◆ Ваше задание ◆
Перепишите кусок текста о спектакле «Гамлет» от «Смерть Гамлета не» до «впечатление о Бассермане-Гамлете.». Замените в нем «ступенях» на «ступеньках».

◆ Источник ◆
Смерть Гамлета не трогательна, не величественна и не картинна. Опять вспоминается картинное построение сцены у Росси, который, на коленях, поддерживаемый Горацио и Марцеллом, умирал на ступенях трона, выше всех других. Вспоминается и трогательный жест Сальвини, который умирающей рукой искал голову Горацио, нагибал к себе, но не успевал поцеловать… Смерть Бассермана даже плоха, напоминает опьянение…

Вот в общих чертах впечатление о Бассермане-Гамлете.

В этом спектакле я в первый раз видел упраздненную рампу. Сцена ступенями спускается в оркестр, — туда сходят и оттуда выходят. Первое впечатление костюмированных людей, вылезающих чуть не из первого ряда кресел, громко говорящих там, где все молчат, чрезвычайно неприятно; после с этим свыкаешься, но никогда нельзя отнестись к этому, совершенно как к искусству, всегда остается некоторое чувство неловкости, как по отношению к человеку, который «не туда попал». Невольно спрашиваешь себя, — где же граница этому, в сущности, ничем не ограниченному вырезанию картины из рамы. Ведь, если для монолога «Быть или не быть» Гамлет садится на самый передний выступ лестницы, ведущей в оркестр, так что глаза его избегают встречи с глазами сидящего в первом ряду зрителя, то почему же ему и прямо не усесться в кресло первого ряда? Почему бы актерам, как в Японии, не проходить на сцену через всю залу по среднему проходу между кресел? Мне лично эти поползновения раскрыть шлюзы сцены очень противны. Я не могу мыслить изобразительное искусство иначе, как в раме. Представьте себе великолепный ландшафт, панораму без переднего плана, и заключите тот же ландшафт в отверстие арки, в просвет между колонн: вы согласитесь, что рама есть орудие, которым человек вырывает кусок у природы и делает его своим. Все равно что вино без сосуда, то искусство без рамы. Разрушив рампу, опрокинув преграду, отделяющую сцену от жизни, человек разбивает свой сосуд, проливает свое вино, возвращает жизни то, что взял у нее. С другой стороны, не менее противна здравому пониманию искусства теория «четвертой стены», — когда перед самой рампой ставят предметы, как бы в комнате. Но почему, спрашивается, ставят перед рампой только низкие табуреты и скамьи? Или комнату нарочно так убрали, чтобы удобнее было видеть? Нет, уж коли так, то поставьте шкапы, повесьте картины, — на изнанку, заклейте обоями, сделайте комнату, а зритель сядет по середине комнаты на вертящемся табурете и будет смотреть, как актеры вокруг него «живут».

◆ Предоставленный материал ◆

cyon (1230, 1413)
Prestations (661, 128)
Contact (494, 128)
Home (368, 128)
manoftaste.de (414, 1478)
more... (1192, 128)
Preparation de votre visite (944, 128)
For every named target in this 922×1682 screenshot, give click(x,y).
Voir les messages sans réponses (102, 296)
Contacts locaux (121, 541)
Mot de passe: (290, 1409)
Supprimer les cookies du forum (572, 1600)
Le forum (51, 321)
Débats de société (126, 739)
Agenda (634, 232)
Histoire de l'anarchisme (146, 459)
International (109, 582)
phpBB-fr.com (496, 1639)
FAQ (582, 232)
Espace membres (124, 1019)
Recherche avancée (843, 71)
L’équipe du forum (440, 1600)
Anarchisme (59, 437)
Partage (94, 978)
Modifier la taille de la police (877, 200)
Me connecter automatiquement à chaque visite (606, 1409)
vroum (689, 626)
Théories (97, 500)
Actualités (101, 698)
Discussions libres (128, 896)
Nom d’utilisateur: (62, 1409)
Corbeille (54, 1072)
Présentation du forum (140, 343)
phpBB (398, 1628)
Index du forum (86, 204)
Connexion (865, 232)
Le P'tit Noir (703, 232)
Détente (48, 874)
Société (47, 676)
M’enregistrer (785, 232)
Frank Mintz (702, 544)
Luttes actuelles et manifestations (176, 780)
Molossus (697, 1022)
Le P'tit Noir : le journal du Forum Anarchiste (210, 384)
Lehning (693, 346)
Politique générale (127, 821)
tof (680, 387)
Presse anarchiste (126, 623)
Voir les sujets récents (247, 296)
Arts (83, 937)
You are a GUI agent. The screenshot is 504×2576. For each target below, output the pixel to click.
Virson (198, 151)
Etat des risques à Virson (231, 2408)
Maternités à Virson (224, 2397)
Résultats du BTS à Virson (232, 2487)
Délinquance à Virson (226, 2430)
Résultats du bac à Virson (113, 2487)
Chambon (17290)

◆ Правильный результат ◆
Смерть Гамлета не трогательна, не величественна и не картинна. Опять вспоминается картинное построение сцены у Росси, который, на коленях, поддерживаемый Горацио и Марцеллом, умирал на ступеньках трона, выше всех других. Вспоминается и трогательный жест Сальвини, который умирающей рукой искал голову Горацио, нагибал к себе, но не успевал поцеловать… Смерть Бассермана даже плоха, напоминает опьянение…

Вот в общих чертах впечатление о Бассермане-Гамлете.